(TASK DATA)

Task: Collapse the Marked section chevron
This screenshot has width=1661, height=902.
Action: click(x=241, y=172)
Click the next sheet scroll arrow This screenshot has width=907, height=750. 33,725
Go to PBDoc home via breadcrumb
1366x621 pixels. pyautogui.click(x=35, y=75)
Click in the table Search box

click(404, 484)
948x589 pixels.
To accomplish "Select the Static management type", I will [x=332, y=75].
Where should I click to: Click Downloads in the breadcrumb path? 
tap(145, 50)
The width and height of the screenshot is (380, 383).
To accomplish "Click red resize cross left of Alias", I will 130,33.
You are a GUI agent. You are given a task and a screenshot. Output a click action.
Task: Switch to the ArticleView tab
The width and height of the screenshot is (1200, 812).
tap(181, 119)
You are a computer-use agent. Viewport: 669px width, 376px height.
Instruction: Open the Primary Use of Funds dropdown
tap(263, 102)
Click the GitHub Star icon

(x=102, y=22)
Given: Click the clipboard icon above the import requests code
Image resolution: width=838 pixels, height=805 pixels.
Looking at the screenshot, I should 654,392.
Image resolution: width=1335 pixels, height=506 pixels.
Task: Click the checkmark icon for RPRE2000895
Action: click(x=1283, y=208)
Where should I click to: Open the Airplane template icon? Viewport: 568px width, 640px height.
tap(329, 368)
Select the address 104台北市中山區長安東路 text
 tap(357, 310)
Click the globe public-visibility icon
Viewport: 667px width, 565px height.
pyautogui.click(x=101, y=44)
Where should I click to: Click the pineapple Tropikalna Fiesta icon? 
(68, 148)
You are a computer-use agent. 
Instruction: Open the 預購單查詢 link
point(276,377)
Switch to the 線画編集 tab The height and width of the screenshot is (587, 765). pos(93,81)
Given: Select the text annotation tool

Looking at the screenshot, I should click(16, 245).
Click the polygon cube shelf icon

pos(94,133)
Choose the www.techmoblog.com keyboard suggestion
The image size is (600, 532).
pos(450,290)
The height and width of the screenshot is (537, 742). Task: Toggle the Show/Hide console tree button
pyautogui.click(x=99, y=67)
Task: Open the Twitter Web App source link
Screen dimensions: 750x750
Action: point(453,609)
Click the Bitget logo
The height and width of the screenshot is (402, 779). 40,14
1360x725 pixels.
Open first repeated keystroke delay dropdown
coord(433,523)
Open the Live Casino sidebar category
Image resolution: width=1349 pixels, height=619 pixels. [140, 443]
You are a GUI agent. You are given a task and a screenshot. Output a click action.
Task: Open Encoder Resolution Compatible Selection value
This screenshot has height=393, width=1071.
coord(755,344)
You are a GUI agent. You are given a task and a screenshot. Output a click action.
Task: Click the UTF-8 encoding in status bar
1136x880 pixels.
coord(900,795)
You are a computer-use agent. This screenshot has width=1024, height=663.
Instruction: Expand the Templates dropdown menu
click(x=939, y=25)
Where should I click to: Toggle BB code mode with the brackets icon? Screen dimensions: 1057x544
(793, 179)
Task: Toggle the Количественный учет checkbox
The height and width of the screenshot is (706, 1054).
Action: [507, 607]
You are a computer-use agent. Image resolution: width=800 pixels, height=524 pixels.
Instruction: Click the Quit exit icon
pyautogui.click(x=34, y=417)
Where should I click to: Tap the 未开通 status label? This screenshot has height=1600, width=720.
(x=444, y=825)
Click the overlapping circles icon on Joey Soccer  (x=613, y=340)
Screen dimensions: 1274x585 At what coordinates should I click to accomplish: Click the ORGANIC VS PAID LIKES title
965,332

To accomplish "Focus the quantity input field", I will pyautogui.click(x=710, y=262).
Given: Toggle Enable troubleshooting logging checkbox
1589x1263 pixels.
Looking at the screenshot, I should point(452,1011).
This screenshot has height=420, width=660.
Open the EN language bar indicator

(End TASK DATA)

Lines with the word "agent" in them should be copied from the preceding records.

You are a GUI agent. You are given a task and a screenshot. Output a click action.
You are a computer-use agent. Viewport: 669px width, 376px height.
You are a computer-use agent. 
You are a GUI agent. You are given a task and a screenshot. Output a click action.
You are a GUI agent. You are given a task and a screenshot. Output a click action.
You are a computer-use agent. This screenshot has width=1024, height=663.
You are a computer-use agent. Image resolution: width=800 pixels, height=524 pixels.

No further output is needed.